Is there a straightforward way to write to a file open in r+ mode without overwriting existing bytes?

Question

I have a text file test.txt, with the following contents:

Thing 1. string

And I'm creating a python file that will increment the number every time it gets run without affecting the rest of the string, like so.

Run once:

Thing 2. string

Run twice:

Thing 3. string

Run three times:

Thing 4. string

Run four times:

Thing 5. string

This is the code that I'm using to accomplish this.

file = open("test.txt","r+")

started = False
beginning = 0 #start of the digits
done = False
num = 0

#building the number from digits
while not done:
        next = file.read(1)
        if ord(next) in range(48, 58): #ascii values of 0-9
                started = True
                num *= 10
                num += int(next)
        elif started: #has reached the end of the number
                done = True
        else: #has not reached the beginning of the number
                beginning += 1

num += 1
file.seek(beginning,0)
file.write(str(num))

This code works, so long as the number is not 10^n-1 (9, 99, 999, etc) because in those cases, it writes more bytes than were previously in the number.

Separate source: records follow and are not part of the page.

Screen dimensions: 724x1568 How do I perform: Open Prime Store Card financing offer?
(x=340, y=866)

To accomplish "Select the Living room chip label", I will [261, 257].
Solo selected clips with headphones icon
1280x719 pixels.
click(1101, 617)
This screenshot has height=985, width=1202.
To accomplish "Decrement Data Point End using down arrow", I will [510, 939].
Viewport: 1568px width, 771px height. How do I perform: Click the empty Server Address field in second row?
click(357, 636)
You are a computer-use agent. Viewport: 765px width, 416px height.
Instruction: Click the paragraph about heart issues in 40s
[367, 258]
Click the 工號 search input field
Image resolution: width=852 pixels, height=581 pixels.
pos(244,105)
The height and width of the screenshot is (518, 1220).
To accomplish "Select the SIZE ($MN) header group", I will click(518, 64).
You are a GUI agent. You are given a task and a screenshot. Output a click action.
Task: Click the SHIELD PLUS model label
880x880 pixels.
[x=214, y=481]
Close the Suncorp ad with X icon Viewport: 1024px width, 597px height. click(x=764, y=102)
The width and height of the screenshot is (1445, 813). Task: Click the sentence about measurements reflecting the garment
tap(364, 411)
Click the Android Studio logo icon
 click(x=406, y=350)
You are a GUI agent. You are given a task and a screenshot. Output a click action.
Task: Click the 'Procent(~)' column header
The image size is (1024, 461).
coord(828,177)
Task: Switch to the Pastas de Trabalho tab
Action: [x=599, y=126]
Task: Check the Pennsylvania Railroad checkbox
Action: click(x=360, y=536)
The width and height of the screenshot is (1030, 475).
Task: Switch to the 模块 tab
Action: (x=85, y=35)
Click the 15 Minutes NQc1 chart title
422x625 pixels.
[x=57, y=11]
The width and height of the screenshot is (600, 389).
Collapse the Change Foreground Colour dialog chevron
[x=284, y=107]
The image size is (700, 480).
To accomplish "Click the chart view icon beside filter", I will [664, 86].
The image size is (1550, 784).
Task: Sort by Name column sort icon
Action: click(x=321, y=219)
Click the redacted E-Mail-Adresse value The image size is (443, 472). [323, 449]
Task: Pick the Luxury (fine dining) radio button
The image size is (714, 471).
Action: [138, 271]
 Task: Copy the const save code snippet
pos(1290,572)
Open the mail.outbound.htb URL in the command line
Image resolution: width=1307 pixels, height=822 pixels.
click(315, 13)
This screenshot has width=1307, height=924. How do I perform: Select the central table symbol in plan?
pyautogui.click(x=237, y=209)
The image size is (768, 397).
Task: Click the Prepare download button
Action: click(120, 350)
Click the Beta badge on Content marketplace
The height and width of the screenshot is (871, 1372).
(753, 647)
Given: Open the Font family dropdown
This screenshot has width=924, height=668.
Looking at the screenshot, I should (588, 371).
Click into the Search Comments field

As such, it will override the characters that follow.

So this brings me to the point. I need a way to write to the file that overwrites previously bytes, which I have, and a way to write to the file that does not overwrite previously existing bytes, which I don't have. Does such a mechanism exist in python, and if so, what is it?

I have already tried opening the file using the line file = open("test.txt","a+") instead. When I do that, it always writes to the end, regardless of the seek point.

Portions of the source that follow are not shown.